Korn- og Foderstof Kompagniet (KfK) was a Danish company in the feed-stuffs industry. Founded in Aarhus in 1896 by 12 merchants it grew through the early 20th century to become one of the largest Danish businesses trading in feed-stuffs and grain with branches in many Danish cities. It became one of the largest employers in Aarhus until the 2000s when the grain business was bought by a number of competitors, led by Dansk Landbrugs Grovvareselskab, and renamed Treka. The remainder of KfK was reformed into the company Biomar A/S, focused mainly on fish feed.

== History ==
In the early 1900s the grain trade changed dramatically as industrialization changed infrastructure and the scale of factories. Developments tended towards larger companies, increased competition and less personal relations between merchants and farmers. On this background 12 merchants in eastern Jutland merged their businesses to form Korn- og Foderstof Kompagniet (English: The Grain- and Feed-stuff Company) or KfK on 2 June 1896. The goal was the advantages of larger scale and limiting competition in the region in order to focus on expansion to other markets. The founding members were some of the wealthiest and prominent businessmen in the region and counted among them Hans Broge, Otto Mønsted and Harboe Meulengracht from Aarhus and Johan Ankerstjerne from Randers.

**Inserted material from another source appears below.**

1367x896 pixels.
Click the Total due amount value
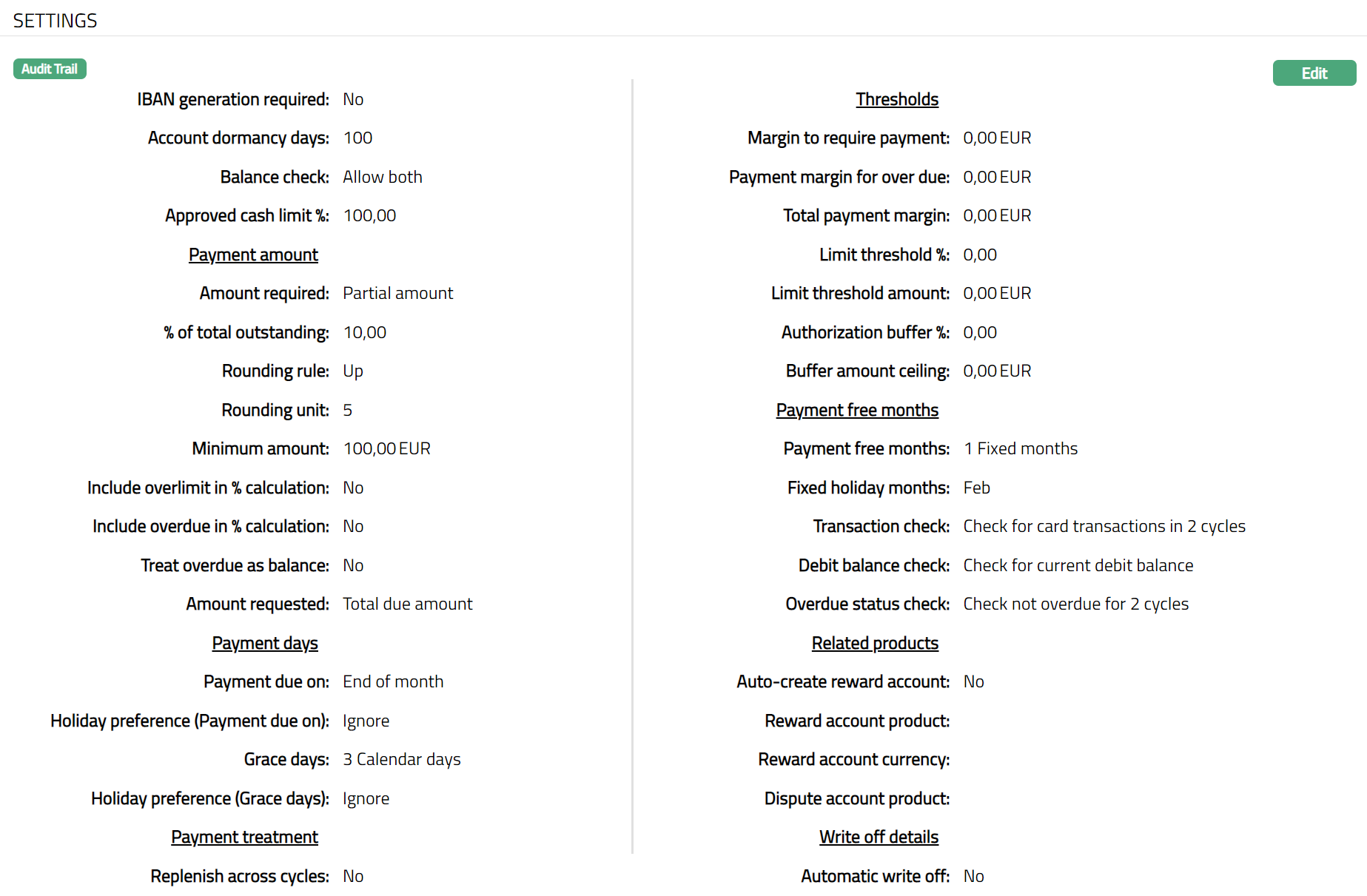407,604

The silo complex in the Port of Aarhus was heavily damaged during the Second World War when a German ammunition barge exploded on 4 July 1944. The complex had to be rebuilt almost from scratch but that also meant the branch in Aarhus entered to post-war years with modern facilities. The complex was heavily expanded around 1960 with new large silos but since the company stopped in 2002 many have been demolished to make room for new developments.

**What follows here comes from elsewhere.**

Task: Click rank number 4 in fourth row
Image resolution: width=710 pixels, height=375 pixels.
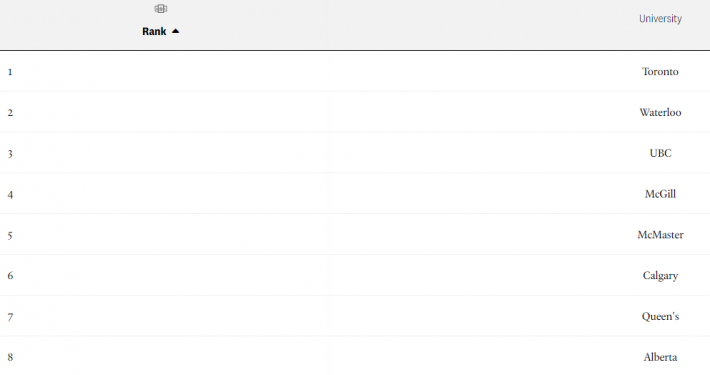Action: tap(10, 195)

In the decades following the establishment the company grew to have branches across the country. In 1913 KfK went public and up to the 1970s it was dominated by many minor stockholders. Until 1968 individual branches acted as independent entities for their local areas while the main office in Aarhus coordinated imports of press cakes and the international business. In 1968 the administration was centralized and moved to a new office building in Viby J. The following years Norsk Hydro bought increasingly larger shares of stock which eventually grew to some 62,5%. In 2002 KfK was put up for sale and a consortium of 8 companies headed by Dansk Landbrugs Grovvareselskab (DLG) bought all activities related to agriculture.

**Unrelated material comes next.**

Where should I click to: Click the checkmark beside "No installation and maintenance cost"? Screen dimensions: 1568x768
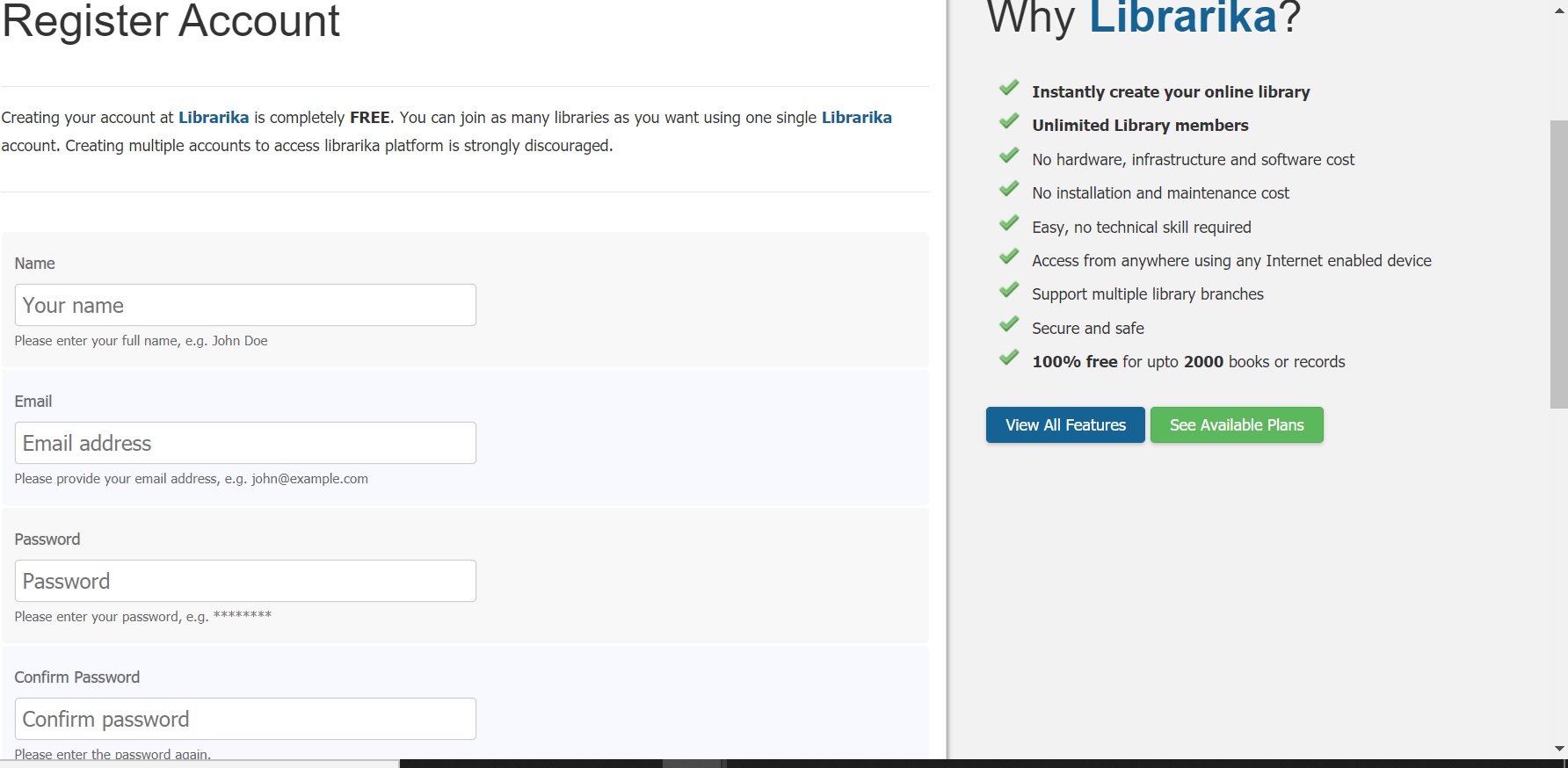1009,190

The remaining business was renamed Treka A/S consisting of two separate companies; BioMar A/S, producing fish feed, and EcoNordic, producing biofuels in the form of wood pellets. EcoNordic was sold to Statoil in 2003 where it became the subsidiary Statoil EcoNordic and in 2005 Norsk Hydro sold its controlling share in Biomar to Schouw & Co. In 2012, Biomar had a revenue of 8.2 billion DKK and 1000 employees in production facilities in seven countries.